Alerting Rules Drills

Remember: Good alerts have three properties: Actionable (someone can do something about it), Relevant (it signals real user impact), Contextualized (includes enough info to start debugging). If an alert fires and the on-call shrugs and silences it, the alert is noise, not signal. Mnemonic: "ARC" — every alert needs an Action, Relevance, and Context.

Gotcha: A for: 5m clause in a Prometheus alert means the expression must be continuously true for 5 minutes before firing. If the issue flaps (true-false-true), the timer resets each time it goes false. For flapping metrics, use avg_over_time() or count_over_time() to smooth the signal instead of relying on for.

Default trap: Prometheus evaluates alert rules at the evaluation_interval (default 1m). With for: 5m, the minimum time from issue to page is evaluation_interval + for = 6 minutes. If you need faster detection, reduce the evaluation interval for critical alert groups.

Drill 1: Basic Rate Alert

Difficulty: Easy

Q: Write a Prometheus alert rule that fires when the HTTP 5xx error rate exceeds 5% for 5 minutes.

Answer
groups:
- name: http-alerts
  rules:
  - alert: HighErrorRate
    expr: |
      sum(rate(http_requests_total{code=~"5.."}[5m]))
      /
      sum(rate(http_requests_total[5m]))
      > 0.05
    for: 5m
    labels:
      severity: warning
    annotations:
      summary: "HTTP 5xx error rate is {{ $value | humanizePercentage }}"
The `for: 5m` means the condition must be true for 5 consecutive evaluation cycles before firing. This prevents alerting on brief spikes.

Drill 2: Absent Metric Alert

Difficulty: Easy

Q: Write an alert that fires when a target stops reporting metrics entirely (no data, not just zero).

Answer
- alert: TargetDown
  expr: absent(up{job="grokdevops"} == 1)
  for: 5m
  labels:
    severity: critical
  annotations:
    summary: "Target grokdevops is not being scraped"
`absent()` returns 1 when the time series doesn't exist at all.
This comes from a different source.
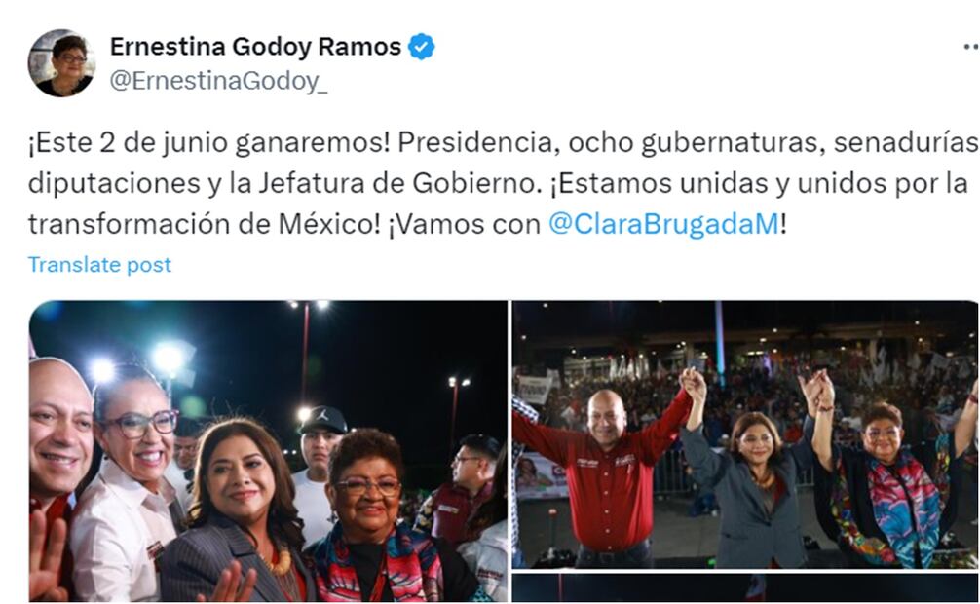The height and width of the screenshot is (604, 980).
Task: Click the man in red shirt on stage
Action: [608, 475]

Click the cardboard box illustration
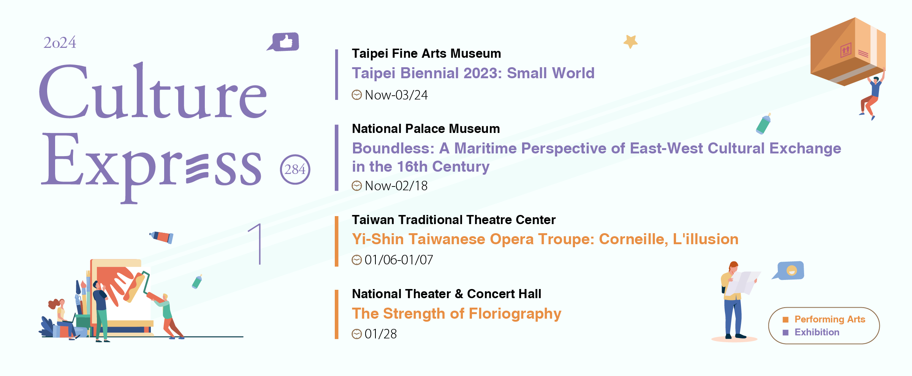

This catches: - Target is down - Service discovery lost the target - Network issue preventing scraping Note: `absent()` returns empty when the series exists (even if value is 0).

Drill 3: Disk Full Prediction

Difficulty: Medium

Q: Write an alert that predicts when a disk will be full within 4 hours based on the current fill rate.

Answer
- alert: DiskWillFillIn4Hours
  expr: |
    predict_linear(
      node_filesystem_avail_bytes{fstype!~"tmpfs|overlay"}[6h],
      4 * 3600
    ) < 0
  for: 30m
  labels:
    severity: warning
  annotations:
    summary: "Disk {{ $labels.mountpoint }} on {{ $labels.instance }} will be full within 4 hours"
    description: "Current available: {{ $value | humanize1024 }}B"
`predict_linear(v, t)` uses linear regression over the range vector `v` to predict the value `t` seconds in the future. If predicted available bytes < 0, the disk will be full. The `for: 30m` prevents alerting on brief IO spikes.
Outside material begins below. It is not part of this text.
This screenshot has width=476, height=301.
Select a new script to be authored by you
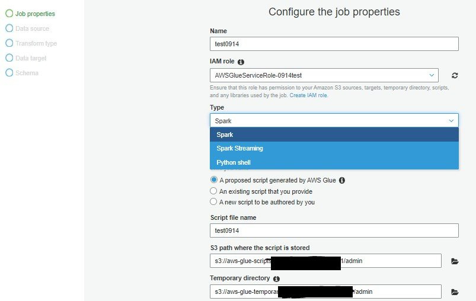click(213, 201)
Drill 4: Pod Restart Alert

Difficulty: Easy

Q: Alert when any pod has restarted more than 3 times in the last hour.

Answer
- alert: PodRestartingFrequently
  expr: |
    increase(kube_pod_container_status_restarts_total[1h]) > 3
  for: 10m
  labels:
    severity: warning
  annotations:
    summary: "Pod {{ $labels.namespace }}/{{ $labels.pod }} ({{ $labels.container }}) restarted {{ $value }} times in 1h"
Use `increase()` for counters when you want the total increase over a time range. `rate()` gives per-second rate.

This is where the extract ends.